■ **Task instructions**: Within the records below, find the line with "Screen dimensions: 852x852" and the line with "You are a computer-use", then reproduce exactly those two lines and all lines between them, without any picture.

■ **Supplied entries**:

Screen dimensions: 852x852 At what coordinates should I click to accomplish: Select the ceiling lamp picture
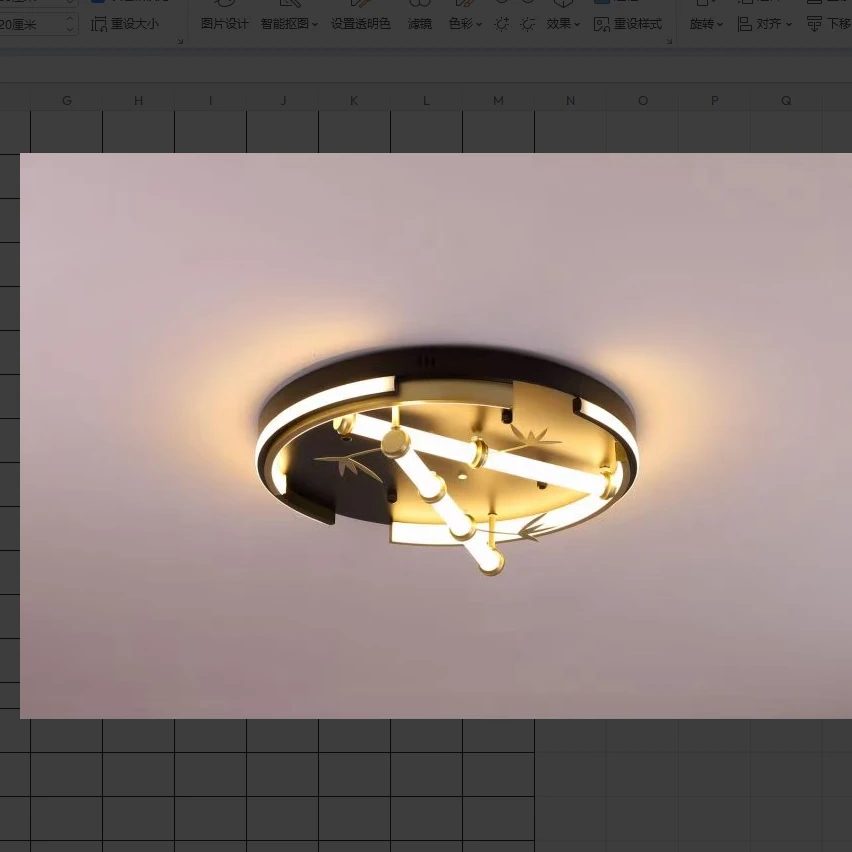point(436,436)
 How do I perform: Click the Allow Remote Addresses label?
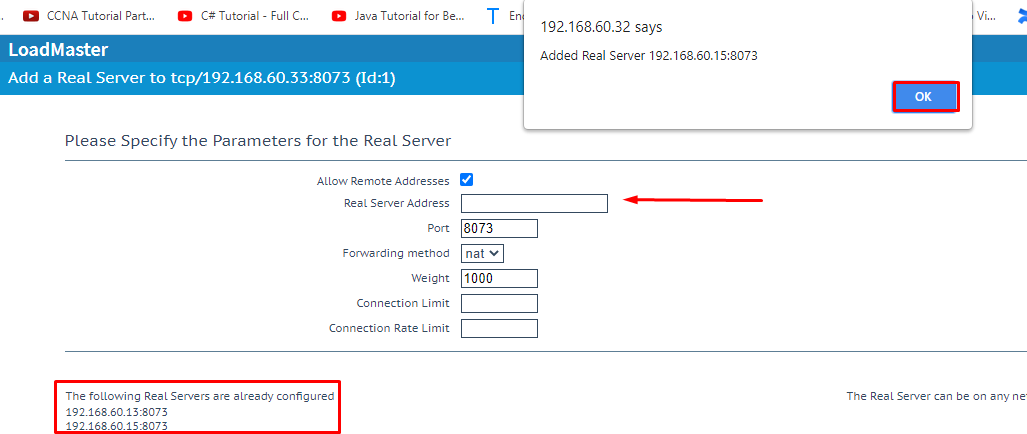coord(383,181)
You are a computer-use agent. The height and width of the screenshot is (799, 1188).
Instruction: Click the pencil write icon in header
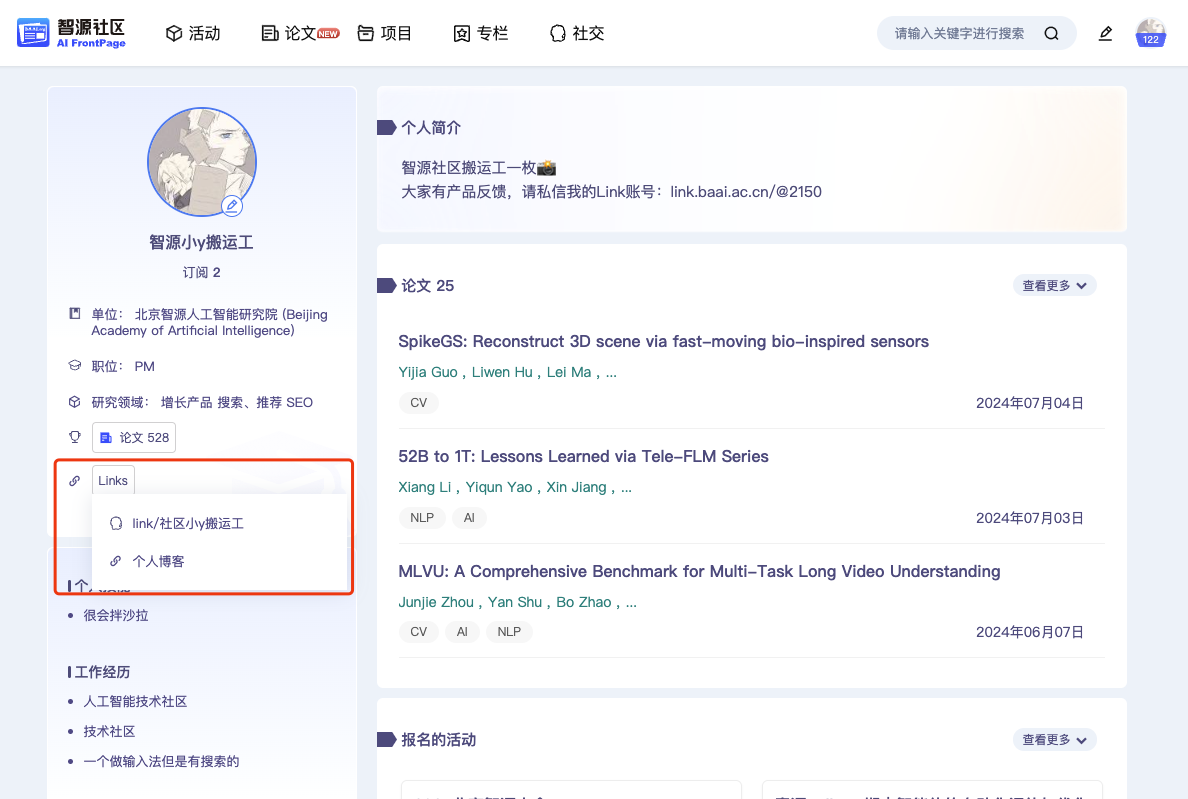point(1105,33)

--

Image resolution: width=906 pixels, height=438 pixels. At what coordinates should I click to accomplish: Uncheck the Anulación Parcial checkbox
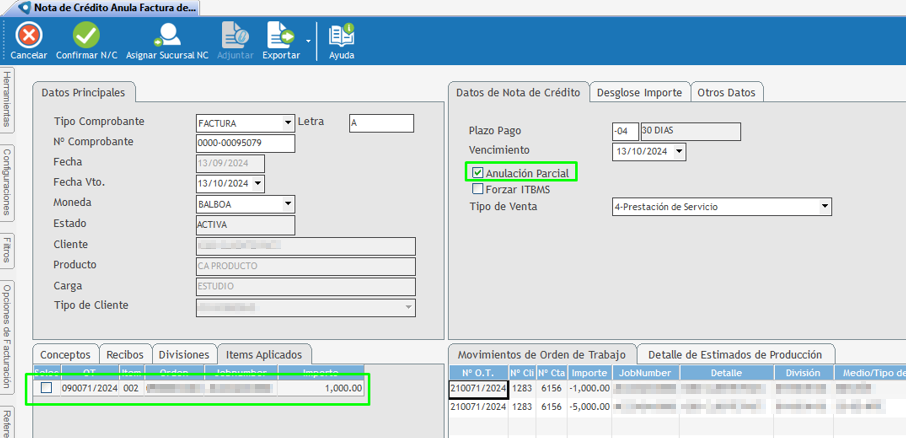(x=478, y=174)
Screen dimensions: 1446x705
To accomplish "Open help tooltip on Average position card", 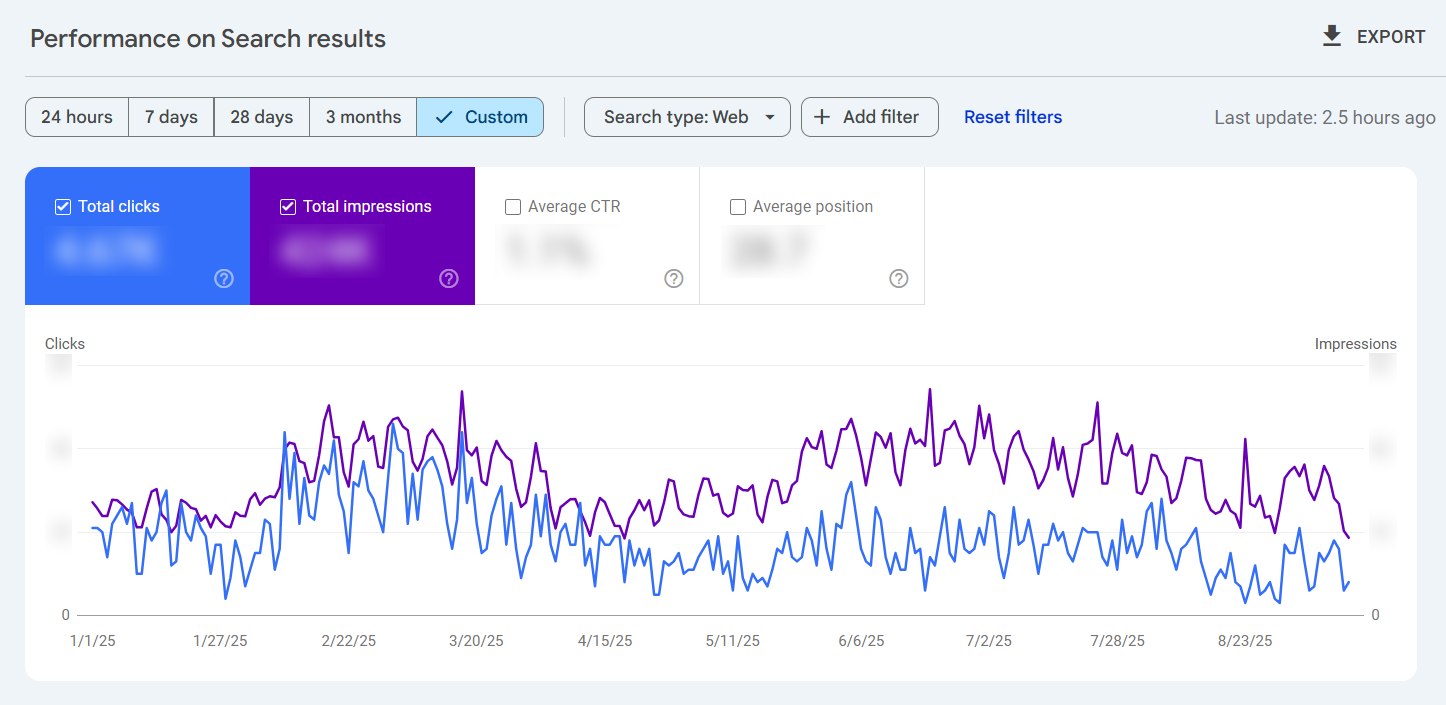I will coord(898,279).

■ **Exercise result**:
Screen dimensions: 852x852 At what coordinates should I click to accomplish: Select the ceiling lamp picture
point(436,436)
 How do I perform: Click the Allow Remote Addresses label?
coord(383,181)
You are a computer-use agent. The height and width of the screenshot is (799, 1188).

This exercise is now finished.